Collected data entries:
=== Section Start ===

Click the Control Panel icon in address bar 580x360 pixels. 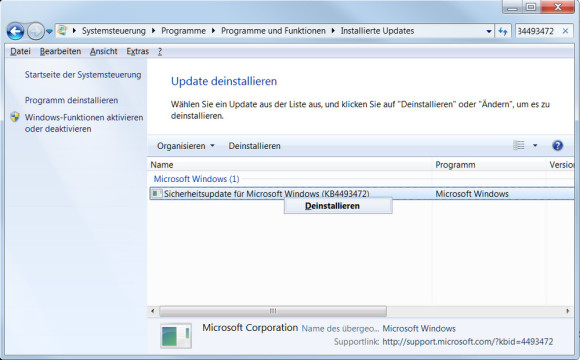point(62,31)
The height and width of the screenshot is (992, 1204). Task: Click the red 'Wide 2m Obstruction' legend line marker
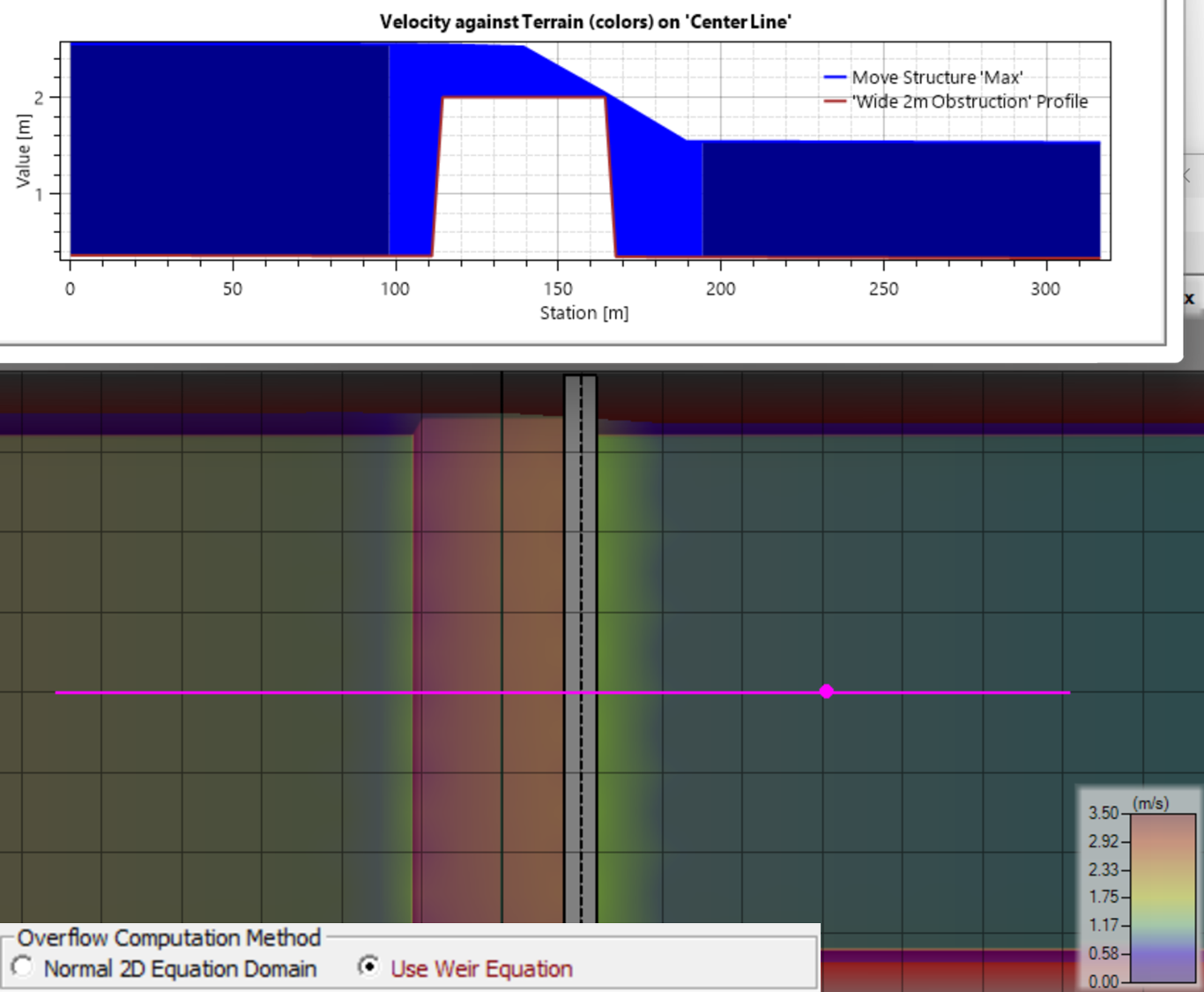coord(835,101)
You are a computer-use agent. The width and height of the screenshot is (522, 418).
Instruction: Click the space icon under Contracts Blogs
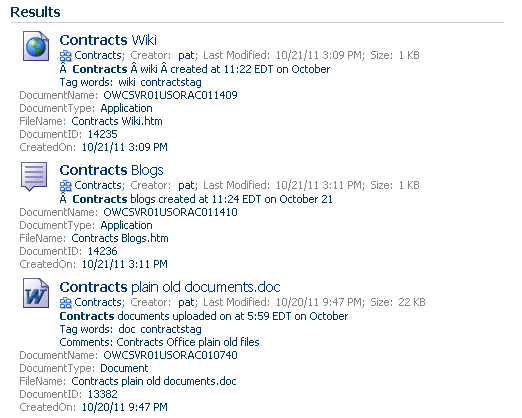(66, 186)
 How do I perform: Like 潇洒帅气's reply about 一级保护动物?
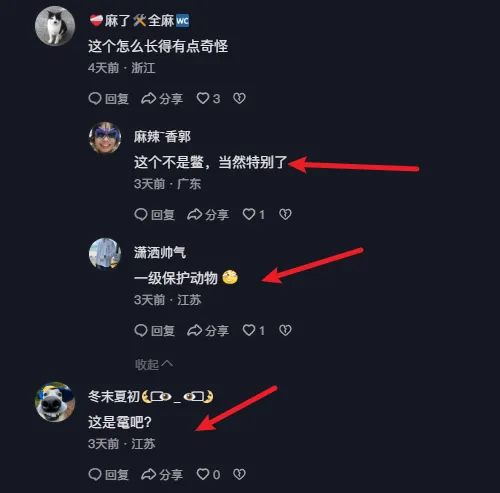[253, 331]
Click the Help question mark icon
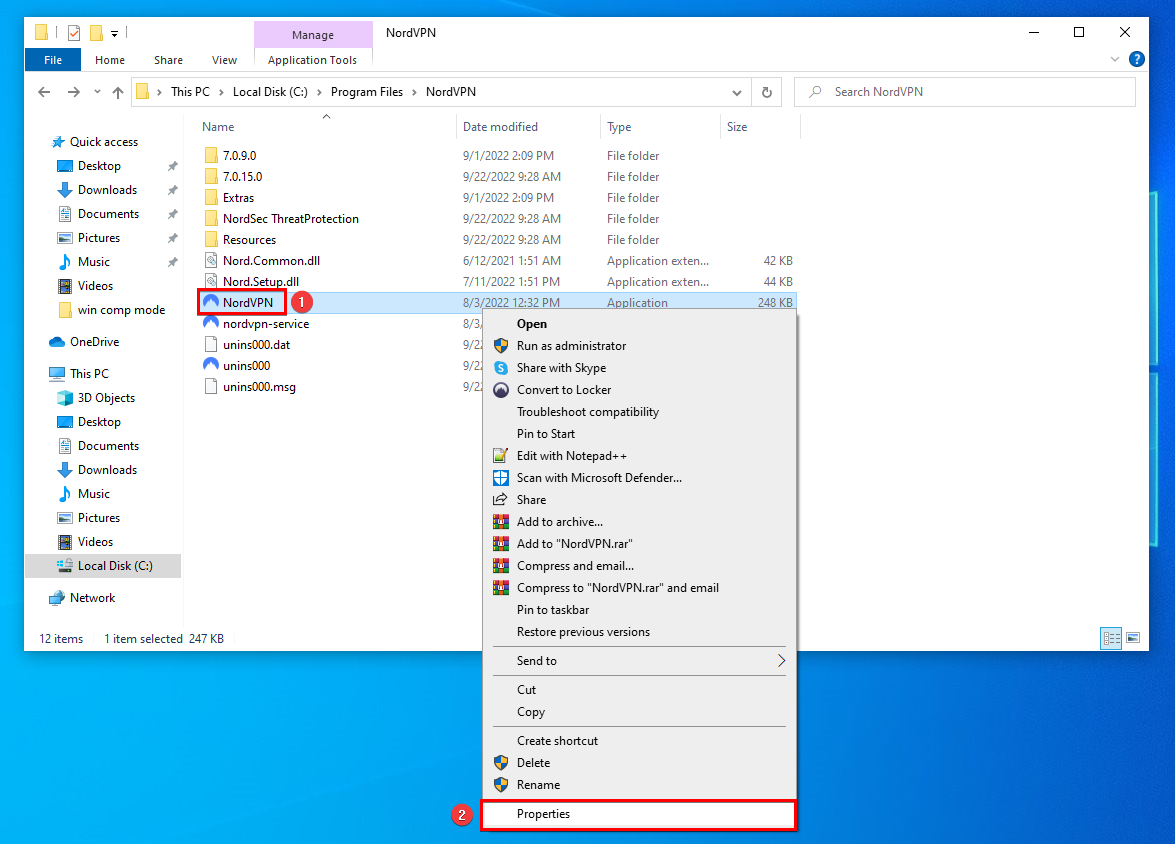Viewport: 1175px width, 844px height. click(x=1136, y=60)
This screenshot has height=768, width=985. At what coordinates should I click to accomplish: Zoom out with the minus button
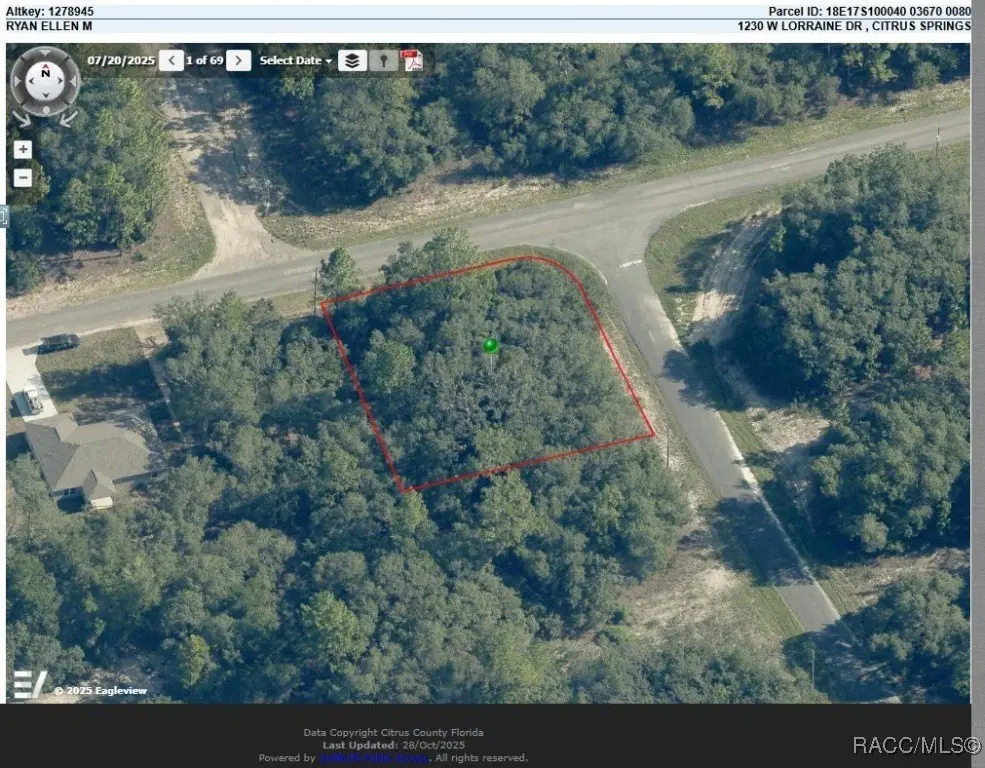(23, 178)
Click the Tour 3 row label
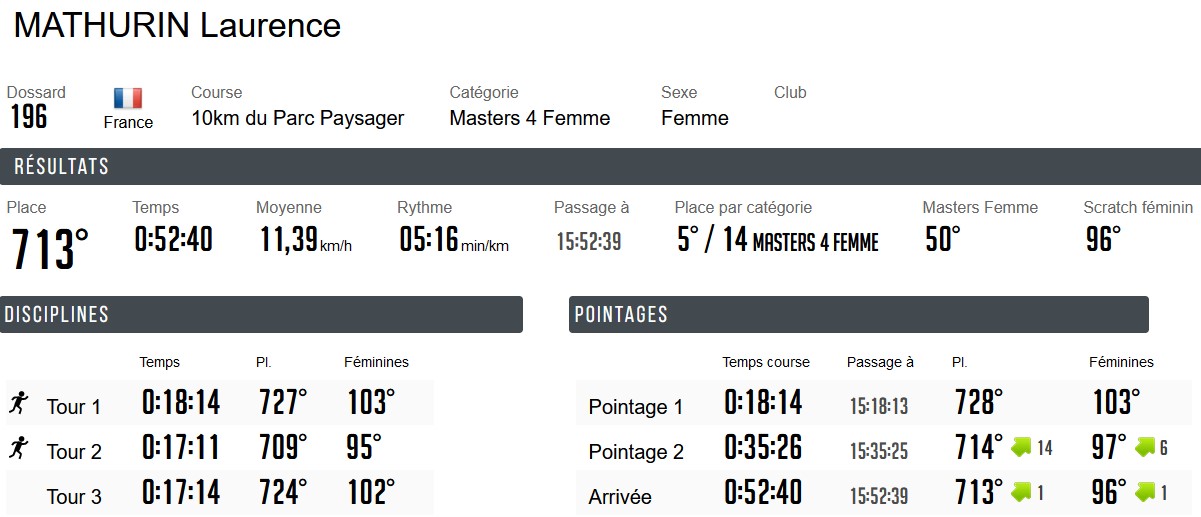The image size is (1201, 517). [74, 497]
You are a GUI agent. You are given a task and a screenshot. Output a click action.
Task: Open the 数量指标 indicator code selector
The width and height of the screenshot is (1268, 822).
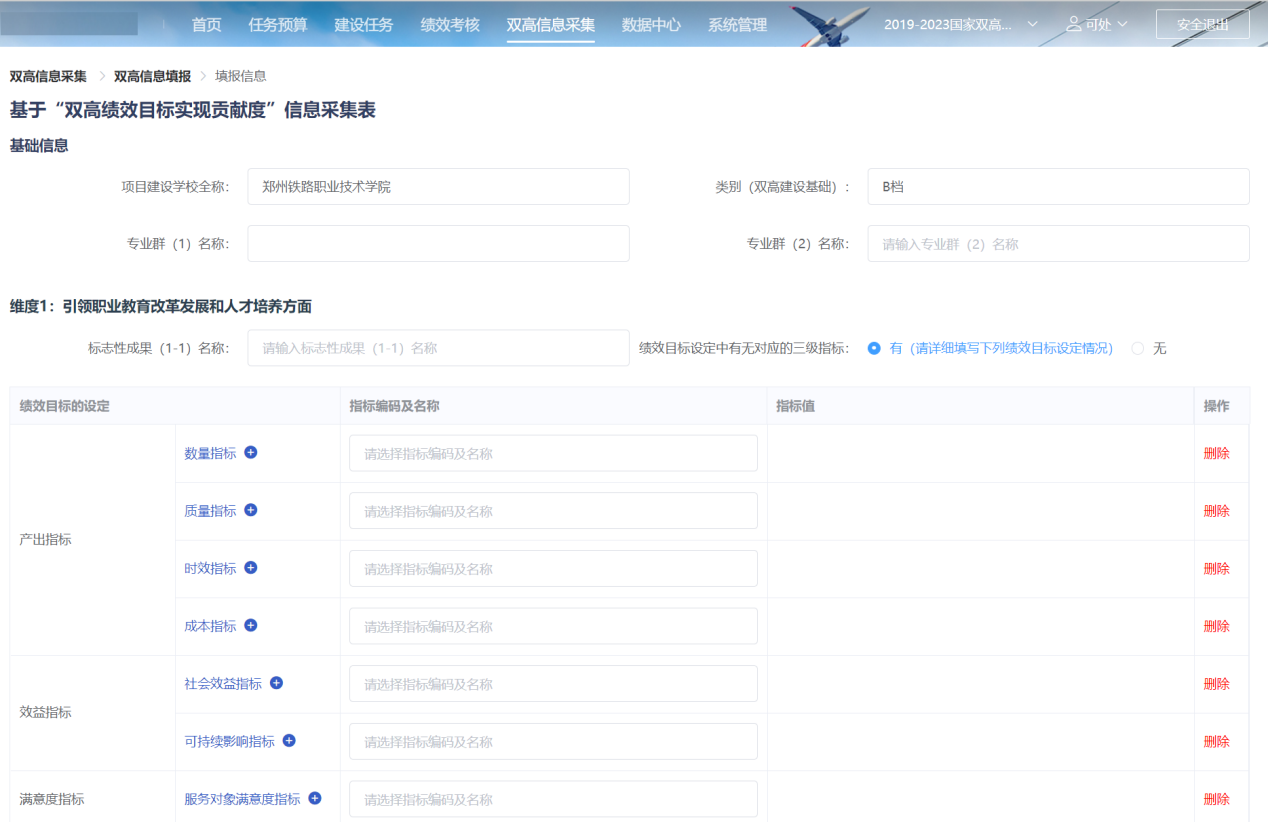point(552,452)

=== Section End ===

Work task: Omit the pictures and write out the lines above from the one with "Click the Tour 3 row label" through the last, unchanged.

Answer to this task:
Click the Tour 3 row label
The image size is (1201, 517). [74, 497]
You are a GUI agent. You are given a task and a screenshot. Output a click action.
Task: Open the 数量指标 indicator code selector
The width and height of the screenshot is (1268, 822).
point(552,452)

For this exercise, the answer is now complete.